Looking for an encryption solution
Posted on 2014-01-07
We have a client who has a Server 2008 R2 box acting as DC and Exchange server as well as a 2003 Terminal Server which we will be replacing soon with a 2012 RDS server. There are approximately 20 workstations, and about 5 of them are laptops. All have been replaced within the last year and are Windows 7 Pro machines - all Dell hardware.
The customer has approached us with security concerns. They want to, in their words, "encrypt all the workstations". They originally wanted to encrypt the server as well but after talking to them, we learned they really only need one share/volume encrypted on the server (it is a requirement for some data from a 3rd party they work with). Personally, I think all of this is way overkill with the exception of the laptops and the share/volume on the server - I understand the need for security there.

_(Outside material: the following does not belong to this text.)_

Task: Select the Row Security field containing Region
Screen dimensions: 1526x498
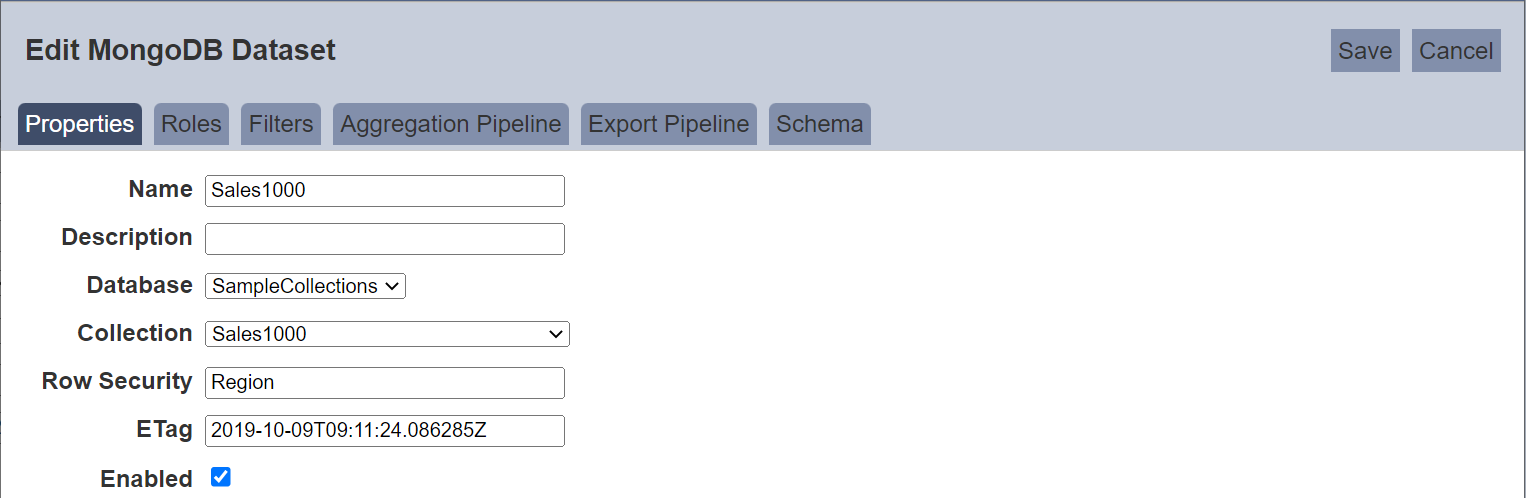Action: click(385, 383)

I have used TrueCrypt and Bitlocker briefly in the past, but I'm not sure either of these options would really work for us. Bitlocker is an option for the laptops but would require upgrading to Ultimate, and I haven't heard many good things about TrueCrypt. I did set up a Bitlocker-encrypted partition on the server and shared it out, but if the server is rebooted it needs to be "unlocked" from the server which I don't think would work too well for them. Does anyone have any suggestions? A solution which could be AD-integrated would be ideal. The best solution would be seamless, as users don't want to have to remember an additional password and we are concerned about data recovery should a system fail or other circumstances. We also don't want noticeable performance degradation.

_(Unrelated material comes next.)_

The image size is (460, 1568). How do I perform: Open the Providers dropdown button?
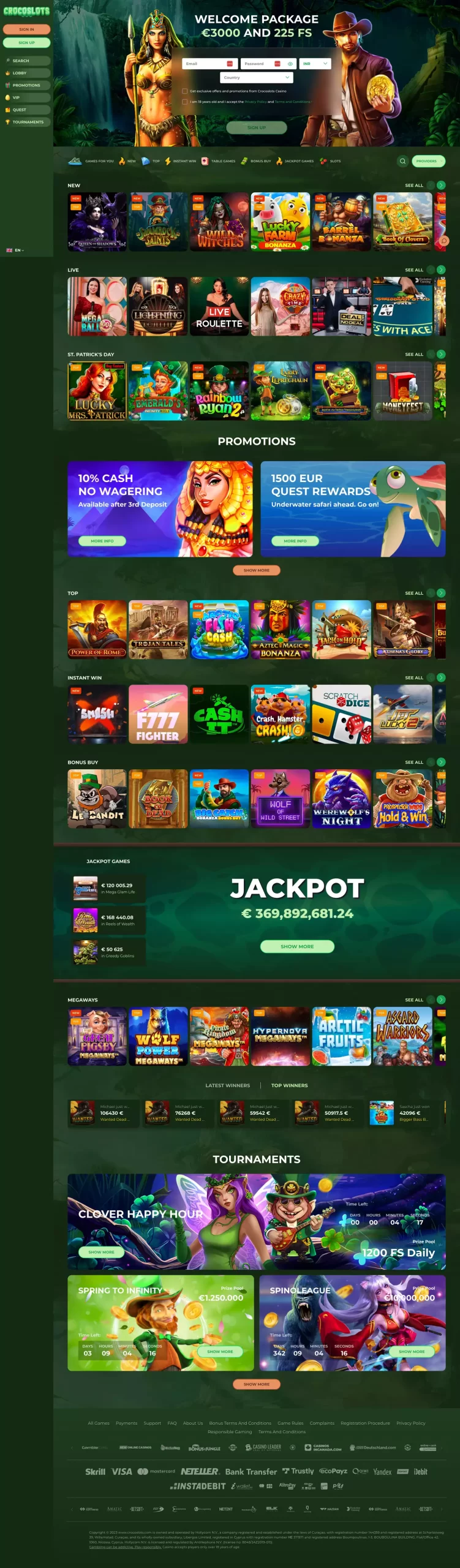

In summary, we are looking for a solution or solutions which will allow a share on the server to be encrypted to store sensitive information, as well as a solution for the workstations (specifically the laptops - not convinced the desktops need it, feel free to convince me otherwise) which will provide data security in case a machine is lost or stolen BUT will allow for data recovery should hardware fail. Suggestions are much appreciated.